To do: Nothing but the lines from the one with "Task: Open the Séjourner navigation item" through the end of the records may appear in the answer, each reproduced exactly, pictures omitted.

[Collected data]
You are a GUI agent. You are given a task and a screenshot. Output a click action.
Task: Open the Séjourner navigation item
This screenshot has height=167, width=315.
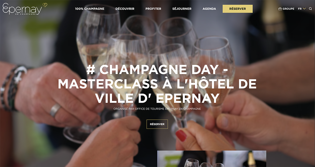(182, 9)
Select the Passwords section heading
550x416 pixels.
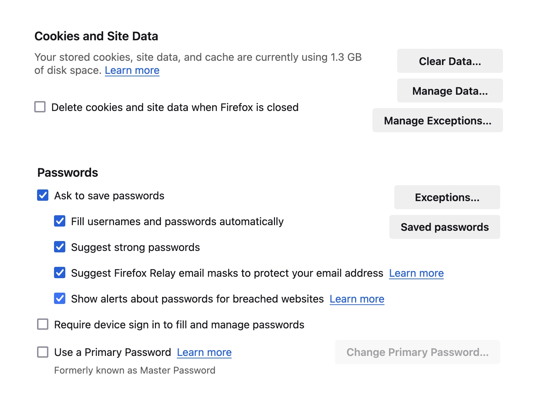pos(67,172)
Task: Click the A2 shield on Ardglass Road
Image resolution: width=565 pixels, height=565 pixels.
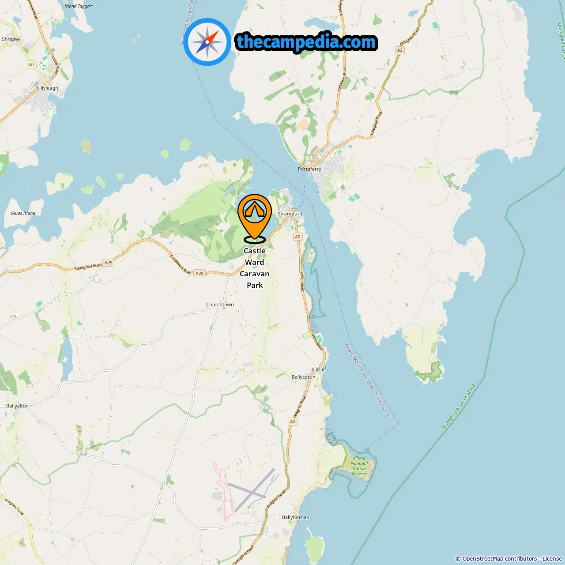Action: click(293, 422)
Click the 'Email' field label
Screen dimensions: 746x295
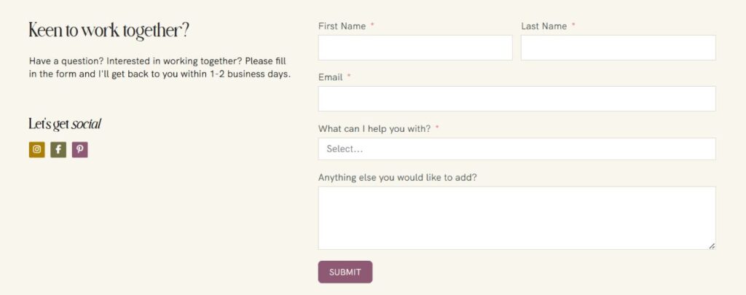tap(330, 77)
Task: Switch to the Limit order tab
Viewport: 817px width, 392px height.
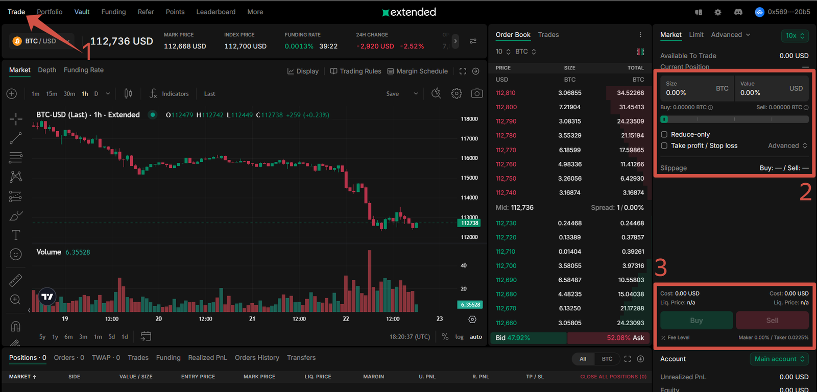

Answer space:
Task: Open the Séjourner navigation item
This screenshot has height=167, width=315.
(182, 9)
Select the Passwords section heading
550x416 pixels.
pos(67,172)
Task: Click the A2 shield on Ardglass Road
Image resolution: width=565 pixels, height=565 pixels.
Action: click(293, 422)
Click the 'Email' field label
Screen dimensions: 746x295
tap(330, 77)
Task: Switch to the Limit order tab
Viewport: 817px width, 392px height.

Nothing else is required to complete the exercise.